At Scandinavian Developers Conference April 2012 there were some rememberable messages about testing – what I heard tests aren’t anymore about testing, if it’s ever has been.
Kevlin Henney @KevlinHenney first mentioned the message on testing in his keynote which was really about architecture and good coding – such as economy, visibility, spacing, symmetry and emergence.

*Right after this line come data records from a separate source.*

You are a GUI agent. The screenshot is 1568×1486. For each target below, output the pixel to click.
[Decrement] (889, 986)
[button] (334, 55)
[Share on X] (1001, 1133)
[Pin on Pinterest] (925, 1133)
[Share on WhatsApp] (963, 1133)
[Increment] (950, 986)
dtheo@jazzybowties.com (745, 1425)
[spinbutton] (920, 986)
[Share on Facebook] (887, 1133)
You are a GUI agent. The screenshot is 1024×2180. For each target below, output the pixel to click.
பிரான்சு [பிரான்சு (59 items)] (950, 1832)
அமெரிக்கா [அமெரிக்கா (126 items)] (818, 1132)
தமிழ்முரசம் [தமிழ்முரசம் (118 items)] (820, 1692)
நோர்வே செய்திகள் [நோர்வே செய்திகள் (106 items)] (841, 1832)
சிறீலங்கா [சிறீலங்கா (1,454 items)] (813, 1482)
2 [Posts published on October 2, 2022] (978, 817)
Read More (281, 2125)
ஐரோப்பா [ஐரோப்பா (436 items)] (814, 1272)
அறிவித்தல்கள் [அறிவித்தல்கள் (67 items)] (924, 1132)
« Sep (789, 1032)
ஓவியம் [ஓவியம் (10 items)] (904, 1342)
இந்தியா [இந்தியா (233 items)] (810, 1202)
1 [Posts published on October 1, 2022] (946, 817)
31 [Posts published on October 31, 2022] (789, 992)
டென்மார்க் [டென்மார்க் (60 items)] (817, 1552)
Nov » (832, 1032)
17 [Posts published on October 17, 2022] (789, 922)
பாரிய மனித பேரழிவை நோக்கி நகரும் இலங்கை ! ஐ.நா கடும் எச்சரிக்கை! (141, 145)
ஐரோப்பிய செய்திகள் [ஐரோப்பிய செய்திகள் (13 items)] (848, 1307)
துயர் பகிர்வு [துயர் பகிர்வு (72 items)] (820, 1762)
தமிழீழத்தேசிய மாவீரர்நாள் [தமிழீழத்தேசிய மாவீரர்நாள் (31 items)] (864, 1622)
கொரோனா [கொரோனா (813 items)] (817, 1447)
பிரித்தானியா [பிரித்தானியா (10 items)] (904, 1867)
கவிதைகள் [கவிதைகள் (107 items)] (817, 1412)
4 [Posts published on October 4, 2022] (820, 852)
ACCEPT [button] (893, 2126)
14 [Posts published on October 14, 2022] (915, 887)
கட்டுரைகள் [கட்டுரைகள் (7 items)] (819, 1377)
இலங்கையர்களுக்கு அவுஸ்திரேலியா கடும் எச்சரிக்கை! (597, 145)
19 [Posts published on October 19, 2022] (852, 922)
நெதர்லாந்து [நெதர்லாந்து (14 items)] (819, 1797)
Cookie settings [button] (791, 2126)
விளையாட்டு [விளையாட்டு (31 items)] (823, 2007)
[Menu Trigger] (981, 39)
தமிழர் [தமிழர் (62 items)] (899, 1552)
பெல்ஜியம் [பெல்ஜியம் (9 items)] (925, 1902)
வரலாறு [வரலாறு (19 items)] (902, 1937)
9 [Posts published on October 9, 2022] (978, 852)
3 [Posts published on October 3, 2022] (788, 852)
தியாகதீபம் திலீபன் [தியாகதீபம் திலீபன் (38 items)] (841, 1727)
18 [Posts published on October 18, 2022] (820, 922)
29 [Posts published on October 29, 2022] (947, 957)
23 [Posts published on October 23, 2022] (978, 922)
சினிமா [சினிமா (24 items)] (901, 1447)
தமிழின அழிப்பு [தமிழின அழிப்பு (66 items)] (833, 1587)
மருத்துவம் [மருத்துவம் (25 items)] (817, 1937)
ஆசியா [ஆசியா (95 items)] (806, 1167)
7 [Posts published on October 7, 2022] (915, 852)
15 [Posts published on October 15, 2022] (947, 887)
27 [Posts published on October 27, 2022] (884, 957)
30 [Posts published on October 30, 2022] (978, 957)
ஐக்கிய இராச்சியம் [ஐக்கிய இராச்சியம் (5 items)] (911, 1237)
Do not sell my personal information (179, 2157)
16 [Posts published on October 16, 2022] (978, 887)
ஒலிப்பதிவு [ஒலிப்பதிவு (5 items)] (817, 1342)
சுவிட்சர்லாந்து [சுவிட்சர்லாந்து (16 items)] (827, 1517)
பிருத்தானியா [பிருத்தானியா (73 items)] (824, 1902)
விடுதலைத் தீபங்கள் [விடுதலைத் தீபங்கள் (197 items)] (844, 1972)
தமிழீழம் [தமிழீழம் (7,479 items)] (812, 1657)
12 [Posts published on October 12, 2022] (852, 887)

About testing he said, the point of automated tests is NOT how many tests you have, it is in the meaning of them. To explicitily state rules, to know exactly what we mean in a row of code – that’s the point of testing
Tests turns belief into knowledge.
Gojko Adzic, @gojkoadzic, test and requirement change agent, told us the story of a French team that threw away their automated tests as soon as they’ve passed. They used automated tests as a
shared understanding of what to do very effectevily
rather than a tool for testing.
He busted a lot about myths of BDD (Behaviour Driven Development) and the challenges on understanding of it from business. He called it
Businessting – the belief business users could write acceptance tests
I’m happy he brought this challenge up. I’ve seen so many teams waiting for business to suddenly show up with very clear, ready to automate, covering test specifications at exactly the right level. Gojko reminded us of the importance of conversation with business people on the rules, on the examples, on the code that’s gonna be written.
The main benefit of Behaviour Driven Development is that is supporting us longterm with information on what the system does – therefore you don’t always need to keep them tightly integrated to the code when they have passed once (!)
We’re obsessed with wrong details.
Jeff Patton, reminded us also of conversation with business, and of the thing many of us seem to have forgotten about user stories.
User stories, no matter in what written template, was in the beginning there for the purpose of making business people telling stories! Stories about what’s happening in the business, and what could be happening in the future. Now many asks about how to write correct user stories, rather than asking their business person to tell.. their story.
So whatever we do we need to find ways to include business people in our daily conversations
This seems to be the greatest challenge when it comes to Agile.
Mary Poppendieck, always insightful, brought the subject up of the importance of whole product team. She said we need to let go of ”software development” and talk about what we’re actually doing – product (or service) development to get business on our team so we can do great products and services.
If we believe in whole product teams, which I guess we do if we want to deliver good stuff, software development teams need to start to talk about products (and services)
Go from programming language to design language.